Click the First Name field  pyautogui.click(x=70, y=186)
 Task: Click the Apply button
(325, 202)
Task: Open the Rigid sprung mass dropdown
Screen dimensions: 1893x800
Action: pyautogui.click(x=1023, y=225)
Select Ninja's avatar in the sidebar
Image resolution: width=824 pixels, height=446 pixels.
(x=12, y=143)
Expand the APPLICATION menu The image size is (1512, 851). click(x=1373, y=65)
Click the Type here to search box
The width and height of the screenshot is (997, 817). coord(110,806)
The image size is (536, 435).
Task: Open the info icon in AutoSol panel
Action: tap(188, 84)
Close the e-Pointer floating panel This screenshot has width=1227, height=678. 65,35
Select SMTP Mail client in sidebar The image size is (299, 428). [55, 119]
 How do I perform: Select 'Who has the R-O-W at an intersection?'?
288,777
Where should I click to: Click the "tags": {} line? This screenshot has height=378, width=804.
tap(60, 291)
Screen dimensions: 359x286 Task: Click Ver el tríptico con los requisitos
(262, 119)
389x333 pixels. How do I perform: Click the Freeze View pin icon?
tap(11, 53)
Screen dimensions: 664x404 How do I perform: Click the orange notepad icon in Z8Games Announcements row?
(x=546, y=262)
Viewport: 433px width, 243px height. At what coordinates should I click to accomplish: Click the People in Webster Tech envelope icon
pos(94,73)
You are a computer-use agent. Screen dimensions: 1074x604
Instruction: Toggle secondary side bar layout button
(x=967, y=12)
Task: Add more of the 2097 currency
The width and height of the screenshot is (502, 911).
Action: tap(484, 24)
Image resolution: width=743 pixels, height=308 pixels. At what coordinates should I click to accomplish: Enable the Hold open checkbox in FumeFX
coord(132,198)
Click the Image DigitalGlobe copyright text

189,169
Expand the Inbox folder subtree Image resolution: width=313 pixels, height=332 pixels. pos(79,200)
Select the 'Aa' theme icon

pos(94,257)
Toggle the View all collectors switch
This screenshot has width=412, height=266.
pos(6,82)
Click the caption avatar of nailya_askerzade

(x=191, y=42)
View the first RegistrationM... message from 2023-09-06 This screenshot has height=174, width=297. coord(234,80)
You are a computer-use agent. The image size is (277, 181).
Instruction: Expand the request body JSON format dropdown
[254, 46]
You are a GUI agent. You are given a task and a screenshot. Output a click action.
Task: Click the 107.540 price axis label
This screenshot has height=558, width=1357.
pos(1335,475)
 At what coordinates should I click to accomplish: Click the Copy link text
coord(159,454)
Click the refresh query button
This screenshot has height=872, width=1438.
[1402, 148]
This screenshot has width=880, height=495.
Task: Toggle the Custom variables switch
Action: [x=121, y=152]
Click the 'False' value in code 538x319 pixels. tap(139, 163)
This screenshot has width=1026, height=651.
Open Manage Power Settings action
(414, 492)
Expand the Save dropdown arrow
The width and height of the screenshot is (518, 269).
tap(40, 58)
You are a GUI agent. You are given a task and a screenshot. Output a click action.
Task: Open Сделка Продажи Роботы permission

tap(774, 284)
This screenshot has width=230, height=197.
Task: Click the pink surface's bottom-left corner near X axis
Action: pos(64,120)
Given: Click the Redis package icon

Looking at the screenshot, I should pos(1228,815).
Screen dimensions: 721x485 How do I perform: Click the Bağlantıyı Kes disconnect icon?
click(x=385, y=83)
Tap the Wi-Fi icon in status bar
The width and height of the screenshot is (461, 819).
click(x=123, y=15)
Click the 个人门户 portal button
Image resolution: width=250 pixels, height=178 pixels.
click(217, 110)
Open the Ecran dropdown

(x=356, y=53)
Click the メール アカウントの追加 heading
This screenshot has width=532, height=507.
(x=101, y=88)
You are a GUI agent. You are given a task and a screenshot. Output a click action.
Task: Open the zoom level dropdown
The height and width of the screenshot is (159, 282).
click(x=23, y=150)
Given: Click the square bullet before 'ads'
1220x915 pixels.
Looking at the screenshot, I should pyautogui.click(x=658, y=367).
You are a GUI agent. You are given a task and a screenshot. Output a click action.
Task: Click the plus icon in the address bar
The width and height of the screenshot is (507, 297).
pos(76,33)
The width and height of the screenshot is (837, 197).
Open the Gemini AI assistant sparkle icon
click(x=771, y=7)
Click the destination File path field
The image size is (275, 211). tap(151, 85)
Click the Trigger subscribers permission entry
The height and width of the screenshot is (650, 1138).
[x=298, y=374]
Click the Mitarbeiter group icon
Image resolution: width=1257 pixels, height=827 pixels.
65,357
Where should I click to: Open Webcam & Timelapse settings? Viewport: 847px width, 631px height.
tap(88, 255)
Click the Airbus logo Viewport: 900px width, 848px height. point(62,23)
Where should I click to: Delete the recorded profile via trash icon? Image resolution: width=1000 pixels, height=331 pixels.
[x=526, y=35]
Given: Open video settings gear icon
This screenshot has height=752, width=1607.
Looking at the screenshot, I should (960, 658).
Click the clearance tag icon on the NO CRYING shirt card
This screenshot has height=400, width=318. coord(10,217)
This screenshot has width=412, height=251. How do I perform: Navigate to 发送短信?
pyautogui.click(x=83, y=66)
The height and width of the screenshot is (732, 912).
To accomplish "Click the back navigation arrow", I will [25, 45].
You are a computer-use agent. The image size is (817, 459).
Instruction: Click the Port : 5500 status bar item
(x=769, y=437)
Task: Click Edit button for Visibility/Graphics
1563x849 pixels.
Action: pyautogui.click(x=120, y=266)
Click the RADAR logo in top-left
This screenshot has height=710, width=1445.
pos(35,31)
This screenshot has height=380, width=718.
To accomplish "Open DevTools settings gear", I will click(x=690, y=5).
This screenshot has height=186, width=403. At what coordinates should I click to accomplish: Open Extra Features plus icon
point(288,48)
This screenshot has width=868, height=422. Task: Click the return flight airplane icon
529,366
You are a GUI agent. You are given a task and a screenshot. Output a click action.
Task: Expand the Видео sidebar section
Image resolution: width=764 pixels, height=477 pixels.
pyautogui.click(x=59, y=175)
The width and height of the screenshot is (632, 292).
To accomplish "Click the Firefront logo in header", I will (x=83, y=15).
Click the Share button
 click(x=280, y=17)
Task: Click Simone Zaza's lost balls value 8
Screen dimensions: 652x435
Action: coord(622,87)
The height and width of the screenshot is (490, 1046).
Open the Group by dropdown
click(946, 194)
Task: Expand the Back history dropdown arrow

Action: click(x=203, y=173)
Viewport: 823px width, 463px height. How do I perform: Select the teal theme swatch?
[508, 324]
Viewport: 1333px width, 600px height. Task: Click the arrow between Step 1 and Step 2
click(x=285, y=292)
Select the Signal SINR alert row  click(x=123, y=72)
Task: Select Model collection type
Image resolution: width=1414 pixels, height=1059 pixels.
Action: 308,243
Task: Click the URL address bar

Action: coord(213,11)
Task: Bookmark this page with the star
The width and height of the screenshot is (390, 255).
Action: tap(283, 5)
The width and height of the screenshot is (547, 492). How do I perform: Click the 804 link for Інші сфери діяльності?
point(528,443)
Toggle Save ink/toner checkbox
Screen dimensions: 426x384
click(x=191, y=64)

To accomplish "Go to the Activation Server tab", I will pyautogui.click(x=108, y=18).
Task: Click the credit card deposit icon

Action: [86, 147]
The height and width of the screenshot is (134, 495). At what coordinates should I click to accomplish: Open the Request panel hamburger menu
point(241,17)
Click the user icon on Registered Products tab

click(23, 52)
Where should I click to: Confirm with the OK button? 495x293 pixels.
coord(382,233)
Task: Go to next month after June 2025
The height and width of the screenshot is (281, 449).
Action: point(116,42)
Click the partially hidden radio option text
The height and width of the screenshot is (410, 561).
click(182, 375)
=======
To be done » Pick out every line in the records above that contains the word "axis", and copy each one.

Complete output »
Task: Click the 107.540 price axis label
Task: Click the pink surface's bottom-left corner near X axis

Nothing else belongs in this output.